Wien (öj/mg) - Am 17.10. wurde bei der Viennale der Dokumentarfilm von Anja Salomonowitz "Kurz davor ist es passiert" (A, 2006) als Uraufführung präsentiert. Wie die Autorin berichtet, wurde er gerade noch zwei Stunden vor der Vorstellung fertig; Salomonowitz thematisiert das Problem des Frauenhandels und der modernen Form von Sklaverei. Das Projekt entstand in Zusammenarbeit mit dem Verein LEFÖ- Beratung, Bildung und Begleitung für Migrantinnen, wodurch reale Lebensgeschichten von misshandelten Frauen aufgegriffen werden konnten, und in einem Verfremdungseffekt Person von Menschen aus verschiedenen Milieus erzählt werden, die auf Grund ihres Berufes mit ähnlichen Schicksalen konfrontiert werden könnten, sei es ein Zollbeamter, ein Bordellbesitzer, eine Konsulin. Um aber den Zuschauer zu irritieren werden diese Geschichten in der ersten Person erzählt, wir wissen genau dass eine Frau im Markenkostüm das Erzählte nicht erlebt hat und dadurch können wir uns eine Parallelgeschichte vorstellen. Salomonowitz wollte durch diesen Bruch einen zweiten Film im Hintergrund laufen lassen, der mit den Bildern auf der Leinwand im völligen Gegensatz steht. Einen ähnlichen Effekt hat Patric Chiha in dem schon erwähnten Film "Home" angewendet, allerdings geht Salomonowitz in dieser Nachstellung, dem Reenactment, noch einen Schritt weiter.
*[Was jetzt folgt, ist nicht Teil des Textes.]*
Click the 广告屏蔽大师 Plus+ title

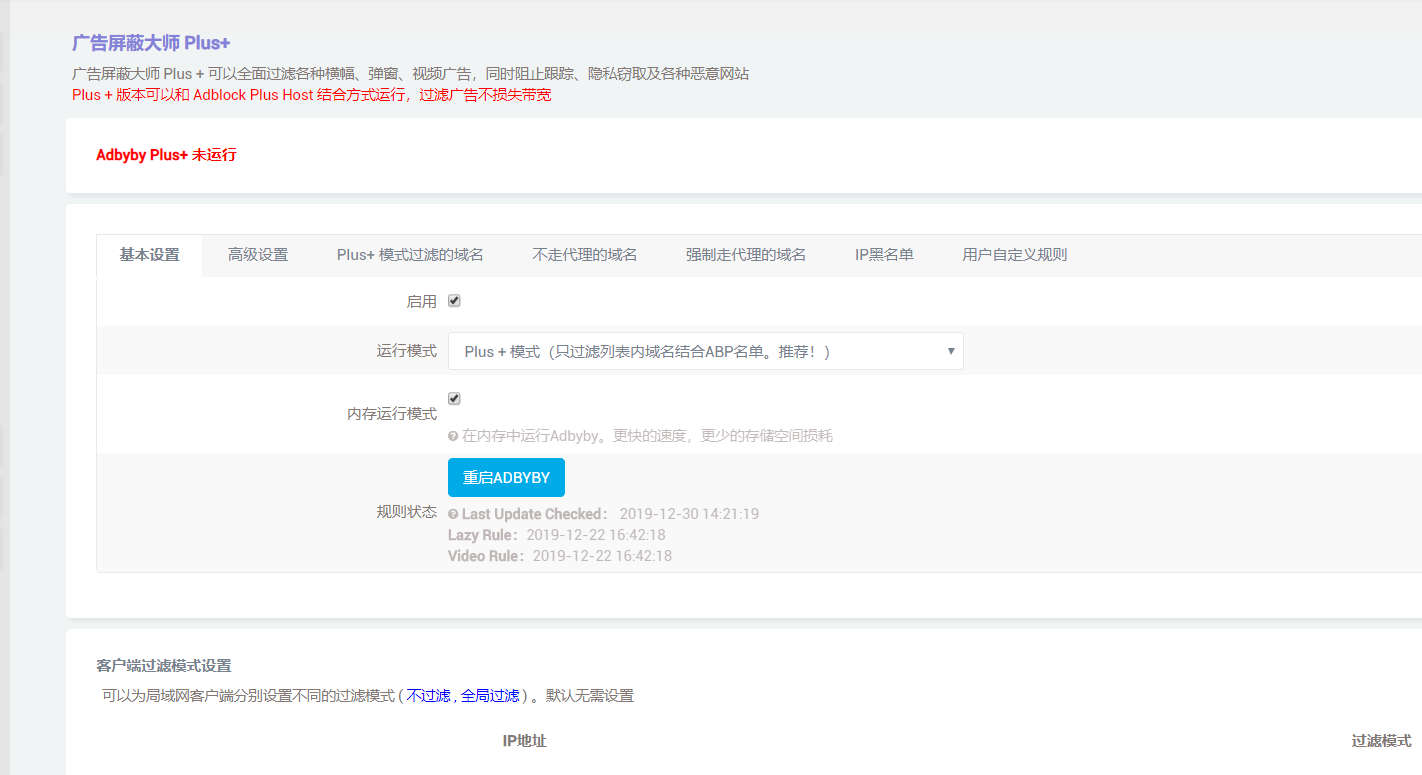click(x=150, y=44)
Es wurde auch eine weitere Doku gezeigt, jedoch mehr mit Literatur und Musik verbunden. In "Leonard Cohen- I´m Your Man" (L. Lunson, USA, 2005) nahm der Regisseur das Tribut-Konzert für Leonard Cohen in Sydney zum Anlass, um über dessen Leben und Werk zu erzählen. Eigentlich ist es Cohen der erzählt, die Interviews mit den teilnehmenden Musikern dienen eher zur Positionierung seines Schaffens. Cohen erzählt über das Judentum, den Buddhismus, Frauen und glückliche Zufälle im Leben. Es ist ein Film, eigentlich eine Reportage, mit viel schöner Musik, man sollte ihn eher Musikfilm nennen.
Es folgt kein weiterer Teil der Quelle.